INSTRUCTIONS FOR THE TASK: Output the lines of the records from the one containing "You are a GUI" through the last, both ends included. Leave pictures out.

DATA SHOWN:
_____

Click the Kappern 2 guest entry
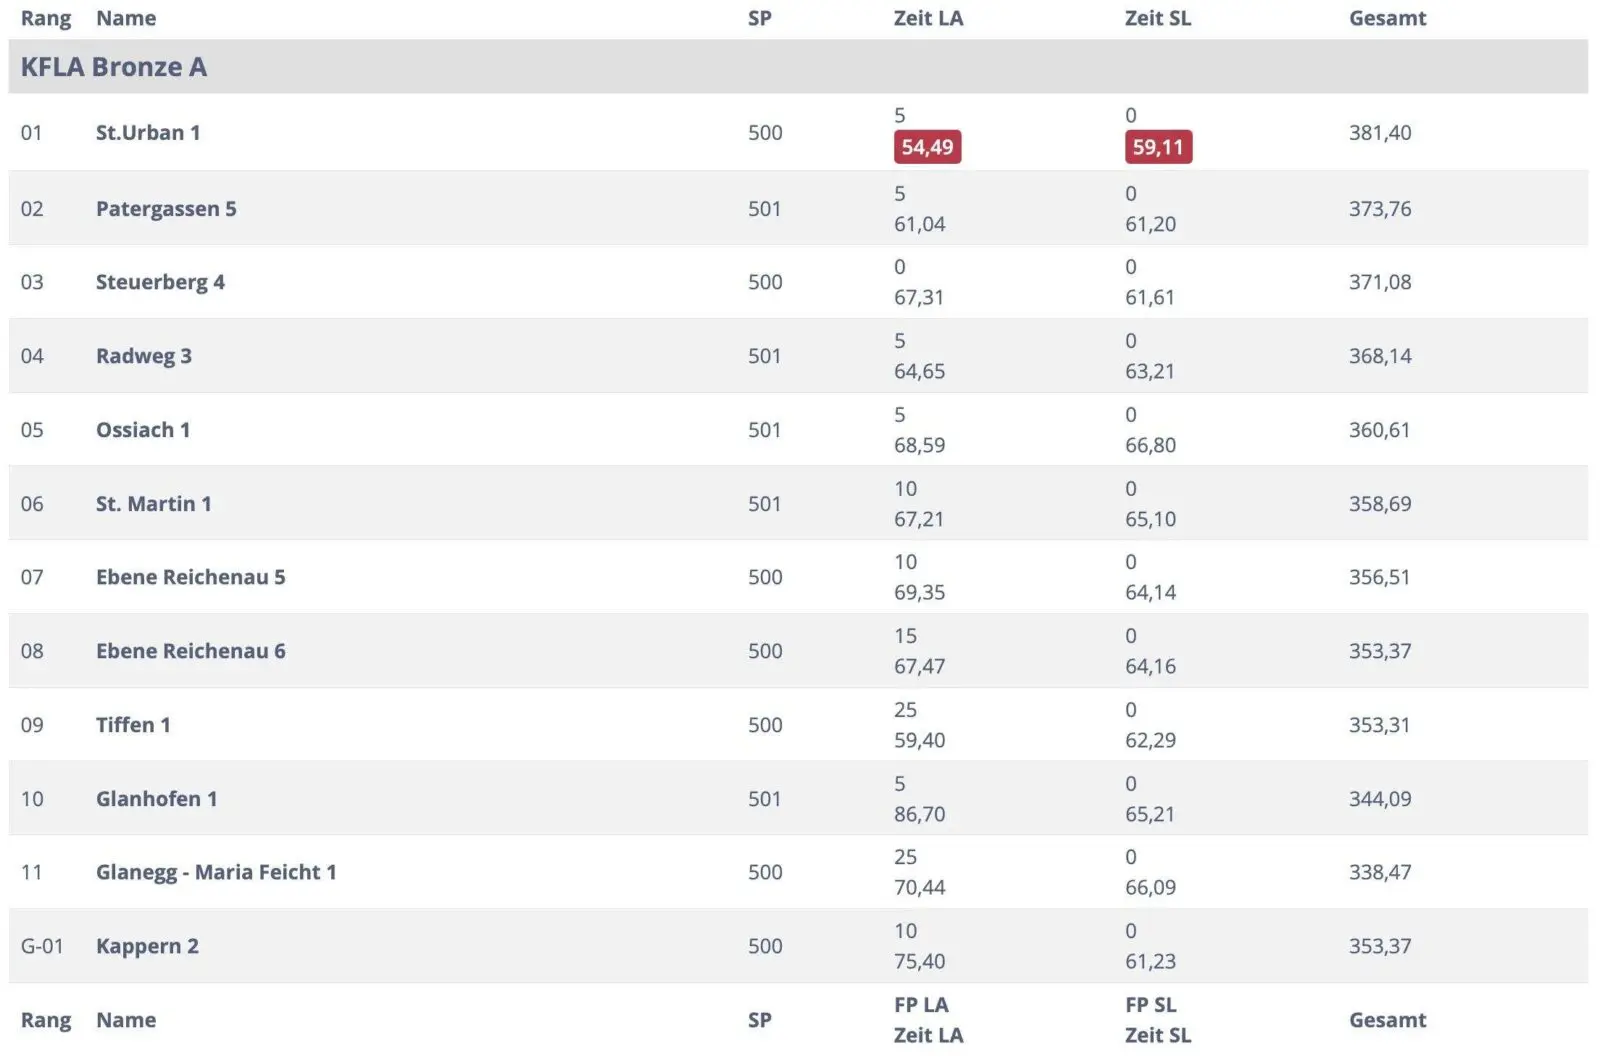The image size is (1600, 1057). (147, 946)
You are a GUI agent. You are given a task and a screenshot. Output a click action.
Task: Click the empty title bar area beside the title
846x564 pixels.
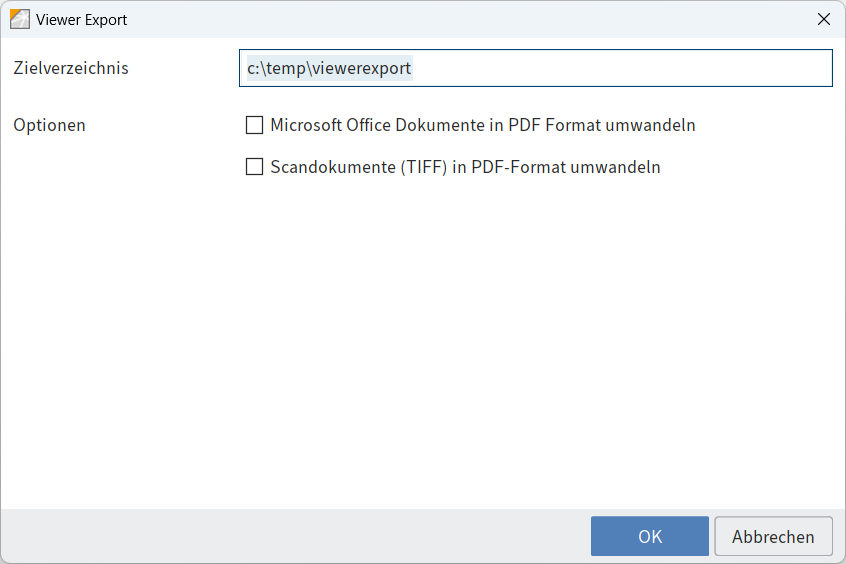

_____

RESULT OF THIS TASK:
You are a GUI agent. You are given a task and a screenshot. Output a click action.
Task: Click the empty title bar area beside the title
846x564 pixels.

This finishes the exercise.